Die Teilnehmerin eines VHS-Malkurses malt die Burlesque-Tänzerin Dita von Teese - in Strapsen. Die Volkshochschule bekommt kalte Füße und will das Bild nicht ausstellen. Ein skurriler Streit bricht los - jetzt hat der Bürgermeister entschieden...

Donnerstag, 03.10.2019, 10:00 Uhr
Das Bild von Dita von Teese führte zu einer heftigen Debatte.
Das Bild von Dita von Teese führte zu einer heftigen Debatte. Foto: Detlef Scherle

Durch ein Machtwort hat Coesfelds Bürgermeister Heinz Öhmann jetzt den Streit um ein Bild in seiner Stadt befriedet.

Zum Hintergrund: Schon seit Jahren werden regelmäßig Arbeiten der Teilnehmer an Kunstkursen der Volkshochschule in deren Fluren ausgestellt.

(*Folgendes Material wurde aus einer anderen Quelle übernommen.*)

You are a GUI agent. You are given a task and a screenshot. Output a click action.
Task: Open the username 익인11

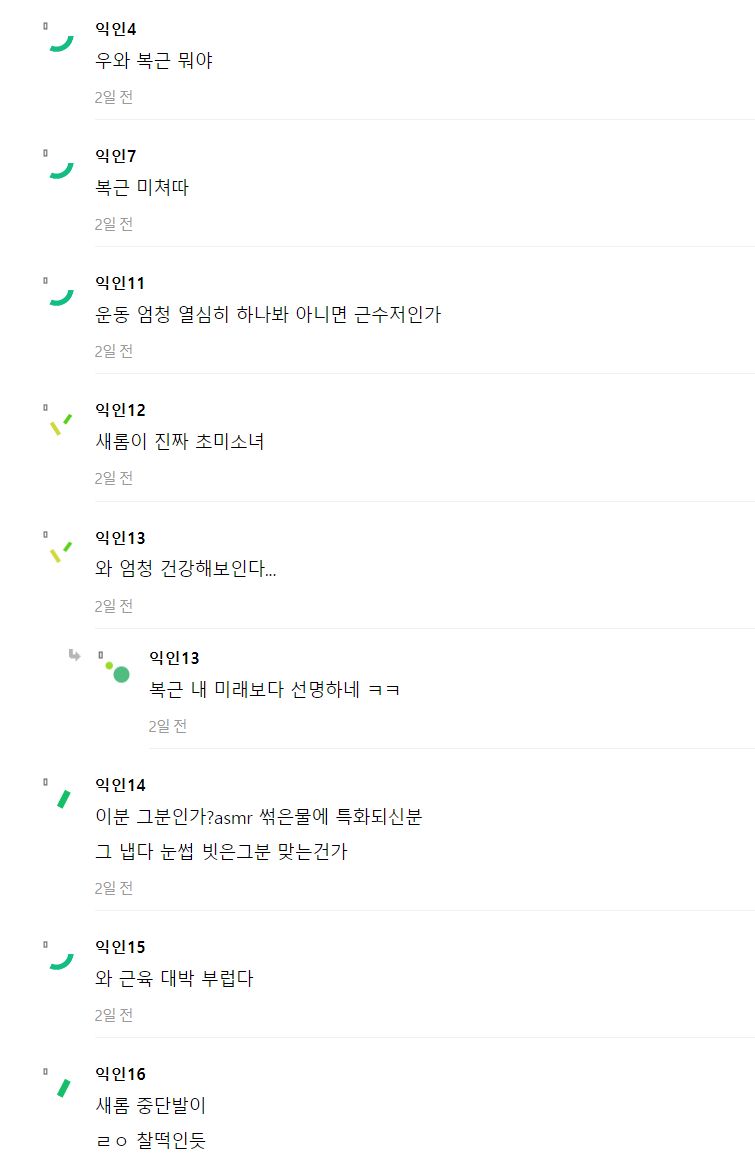click(x=120, y=283)
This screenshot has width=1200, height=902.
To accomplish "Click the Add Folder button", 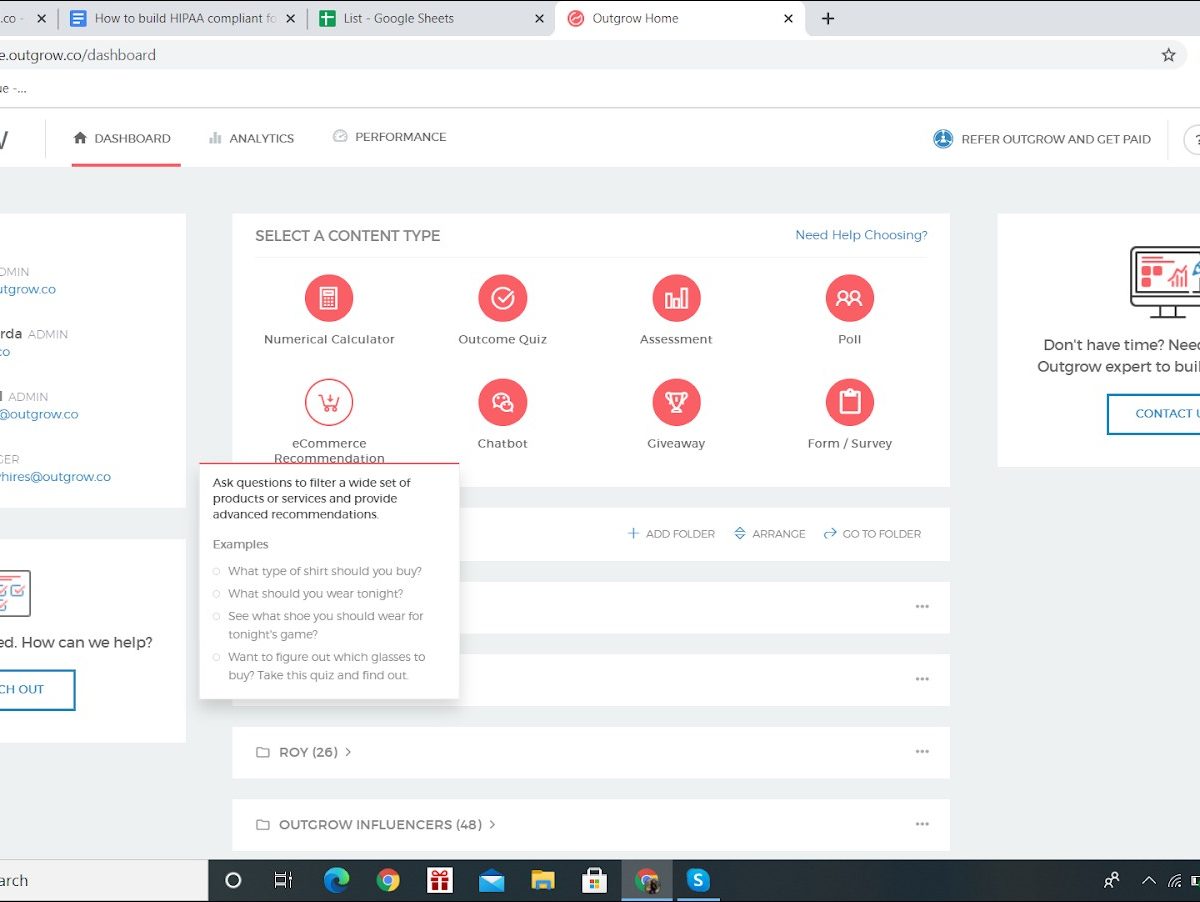I will click(x=671, y=534).
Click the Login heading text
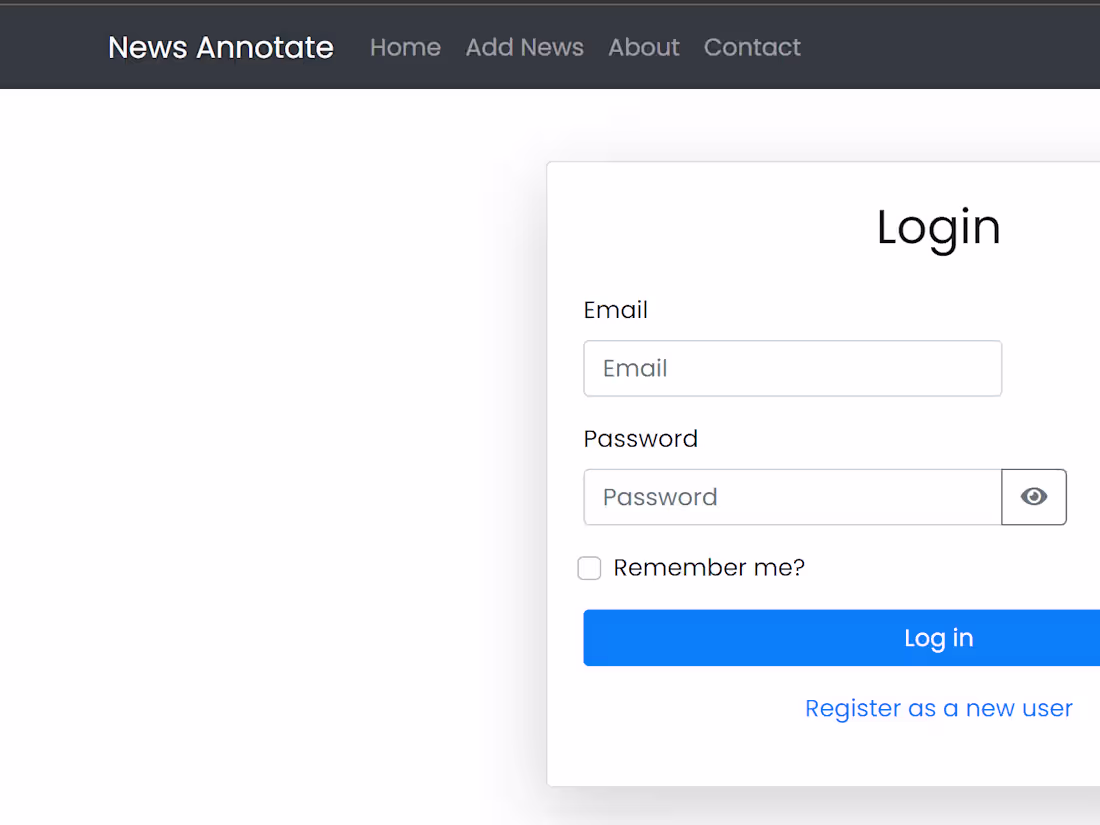1100x825 pixels. click(x=938, y=227)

Beim letzten Mal wurde das aber einer Teilnehmerin, die die berühmte Burlesque-Tänzerin Dita von Teese in Strapse porträtiert hatte, verweigert – und zwar mit dem Hinweis, dass ihr Bild männliche Teilnehmer von Deutschkursen „erregen“ könnte.

Freiheit der Kunst

Als das öffentlich wurde, rollte in der Stadt eine breite Empörungswelle. Von Zensur und falsch verstandener Integrationspolitik war die Rede. Zuletzt boten mehrere Inhaber von Geschäften in der Innenstadt an, das Bild in ihren Schaufenstern zu zeigen. Tatsächlich hängt das Bild seit Mittwoch in einem Coesfelder Reisebüro.

Bürgermeister Öhmann, der sich bislang bedeckt gehalten hatte, nahm das wohl zum Anlass, eine Kehrtwende in der bisherigen Bewertung durch seine Mitarbeiter zu vollziehen: „Alle Bilder gehören ausgestellt und zwar ohne, dass vorab eine Auswahl getroffen wird“, stellte er klar. Es gelte die Freiheit der Kunst. Noch vor einer Woche hatte er, als in der Ratssitzung eine Bürgeranfrage zu dem Thema kam, keinen Grund gesehen, von der bisherigen Entscheidung abzurücken.